WHAT IS EXPECTED: When you copy the material, keep each line exactly as it appears.

━━━━━ RECORDS FOR THIS EXERCISE

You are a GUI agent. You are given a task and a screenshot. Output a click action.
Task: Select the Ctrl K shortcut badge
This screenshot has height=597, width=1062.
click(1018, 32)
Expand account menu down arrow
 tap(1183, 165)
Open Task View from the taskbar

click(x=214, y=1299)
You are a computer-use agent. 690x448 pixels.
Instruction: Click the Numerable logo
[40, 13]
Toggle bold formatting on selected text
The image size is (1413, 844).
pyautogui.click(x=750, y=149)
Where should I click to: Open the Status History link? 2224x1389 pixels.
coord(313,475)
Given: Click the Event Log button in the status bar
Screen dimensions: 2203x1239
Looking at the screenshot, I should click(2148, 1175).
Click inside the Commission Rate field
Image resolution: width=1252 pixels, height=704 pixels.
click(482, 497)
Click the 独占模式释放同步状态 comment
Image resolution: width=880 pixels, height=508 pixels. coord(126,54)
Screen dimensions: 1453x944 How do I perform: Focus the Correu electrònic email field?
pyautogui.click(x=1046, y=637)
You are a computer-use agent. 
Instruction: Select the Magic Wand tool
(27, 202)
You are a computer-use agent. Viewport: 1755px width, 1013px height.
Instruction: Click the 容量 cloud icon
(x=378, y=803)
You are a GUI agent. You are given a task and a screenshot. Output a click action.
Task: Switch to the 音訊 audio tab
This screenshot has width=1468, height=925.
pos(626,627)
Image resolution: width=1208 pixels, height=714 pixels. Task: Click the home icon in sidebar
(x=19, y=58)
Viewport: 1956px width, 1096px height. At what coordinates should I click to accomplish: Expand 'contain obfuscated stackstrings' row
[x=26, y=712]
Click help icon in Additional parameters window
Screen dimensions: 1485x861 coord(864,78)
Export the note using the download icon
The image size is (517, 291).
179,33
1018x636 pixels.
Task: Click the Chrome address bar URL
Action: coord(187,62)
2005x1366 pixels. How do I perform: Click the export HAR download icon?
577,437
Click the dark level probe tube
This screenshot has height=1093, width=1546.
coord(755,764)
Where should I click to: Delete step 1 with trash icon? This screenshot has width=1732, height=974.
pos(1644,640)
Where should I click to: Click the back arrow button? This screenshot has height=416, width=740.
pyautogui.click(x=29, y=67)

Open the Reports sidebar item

━━━━━━━━━━

EXERCISE RESULT:
You are a GUI agent. You are given a task and a screenshot. Output a click action.
Task: Select the Ctrl K shortcut badge
This screenshot has height=597, width=1062.
click(1018, 32)
Expand account menu down arrow
 tap(1183, 165)
Open Task View from the taskbar

click(x=214, y=1299)
You are a computer-use agent. 690x448 pixels.
Instruction: Click the Numerable logo
[40, 13]
Toggle bold formatting on selected text
The image size is (1413, 844).
pyautogui.click(x=750, y=149)
Where should I click to: Open the Status History link? 2224x1389 pixels.
coord(313,475)
Given: Click the Event Log button in the status bar
Screen dimensions: 2203x1239
Looking at the screenshot, I should click(2148, 1175).
Click inside the Commission Rate field
Image resolution: width=1252 pixels, height=704 pixels.
click(482, 497)
Click the 独占模式释放同步状态 comment
Image resolution: width=880 pixels, height=508 pixels. coord(126,54)
Screen dimensions: 1453x944 How do I perform: Focus the Correu electrònic email field?
pyautogui.click(x=1046, y=637)
You are a computer-use agent. 
Instruction: Select the Magic Wand tool
(27, 202)
You are a computer-use agent. Viewport: 1755px width, 1013px height.
Instruction: Click the 容量 cloud icon
(x=378, y=803)
You are a GUI agent. You are given a task and a screenshot. Output a click action.
Task: Switch to the 音訊 audio tab
This screenshot has width=1468, height=925.
pos(626,627)
Image resolution: width=1208 pixels, height=714 pixels. Task: Click the home icon in sidebar
(x=19, y=58)
Viewport: 1956px width, 1096px height. At what coordinates should I click to accomplish: Expand 'contain obfuscated stackstrings' row
[x=26, y=712]
Click help icon in Additional parameters window
Screen dimensions: 1485x861 coord(864,78)
Export the note using the download icon
The image size is (517, 291).
179,33
1018x636 pixels.
Task: Click the Chrome address bar URL
Action: coord(187,62)
2005x1366 pixels. How do I perform: Click the export HAR download icon?
577,437
Click the dark level probe tube
This screenshot has height=1093, width=1546.
coord(755,764)
Where should I click to: Delete step 1 with trash icon? This screenshot has width=1732, height=974.
pos(1644,640)
Where should I click to: Click the back arrow button? This screenshot has height=416, width=740.
pyautogui.click(x=29, y=67)

Open the Reports sidebar item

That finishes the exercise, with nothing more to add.